Publication Date
6-1-2020
Journal
Nature Methods
DOI
10.1038/s41592-020-0826-8
PMID
32393832
PMCID
PMC7357298
PubMedCentral® Posted Date
11-11-2020
PubMedCentral® Full Text Version
Author MSS
Published Open-Access
yes
Keywords
CRISPR-Cas Systems, Clustered Regularly Interspaced Short Palindromic Repeats, Cytoplasm, Humans, Machine Learning, Microscopy, Confocal, Oxidative Stress, Protein Aggregates, RNA, Guide, CRISPR-Cas Systems, RNA-Binding Proteins, Tissue Array Analysis
Abstract
Genetic screens using pooled CRISPR-based approaches are scalable and inexpensive, but restricted to standard readouts, including survival, proliferation and sortable markers.
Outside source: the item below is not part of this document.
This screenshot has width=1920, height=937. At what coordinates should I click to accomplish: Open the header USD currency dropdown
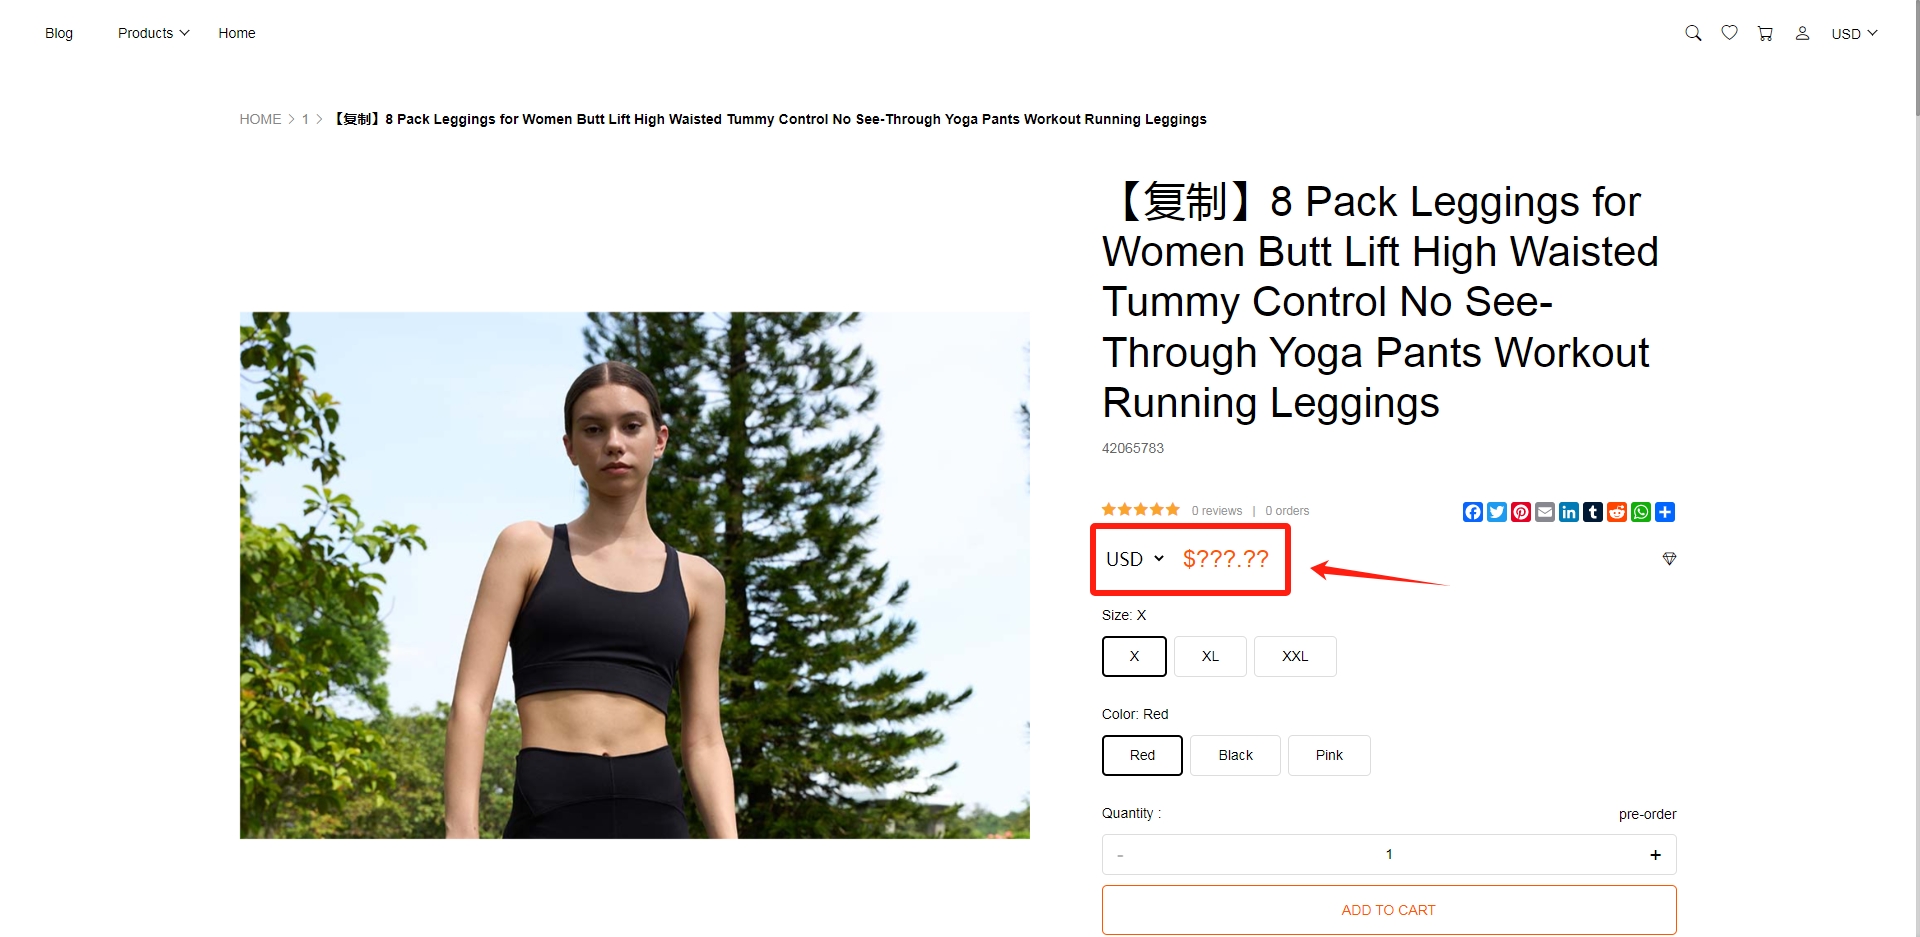click(x=1854, y=33)
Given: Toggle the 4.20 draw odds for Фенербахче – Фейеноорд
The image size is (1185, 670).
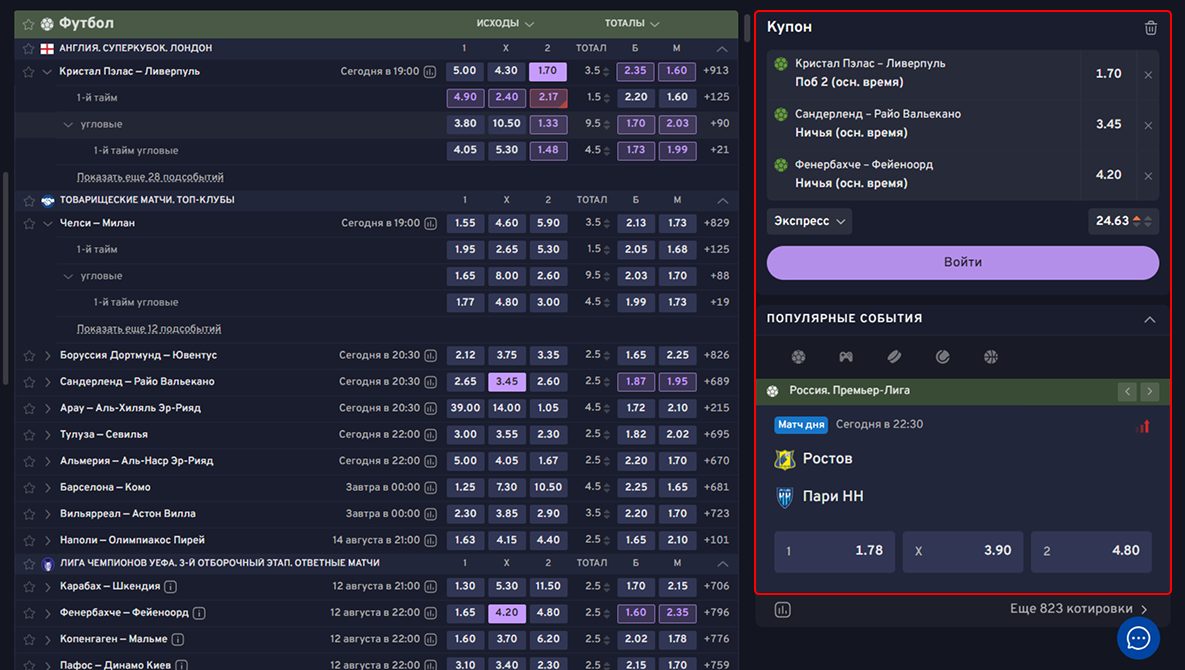Looking at the screenshot, I should (506, 613).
However, many biologically relevant cell states involve cellular and subcellular changes that are only accessible by microscopic visualization, and are currently impossible to screen with pooled methods. Here we combine pooled CRISPR-Cas9 screening with microraft array technology and high-content imaging to screen image-based phenotypes (CRaft-ID; CRISPR-based microRaft followed by guide RNA identification). By isolating microrafts that contain genetic clones harboring individual guide RNAs (gRNA), we identify RNA-binding proteins (RBPs) that influence the formation of stress granules, the punctate protein-RNA assemblies that form during stress. To automate hit identification, we developed a machine-learning model trained on nuclear morphology to remove unhealthy cells or imaging artifacts. In doing so, we identified and validated previously uncharacterized RBPs that modulate stress granule abundance, highlighting the applicability of our approach to facilitate image-based pooled CRISPR screens.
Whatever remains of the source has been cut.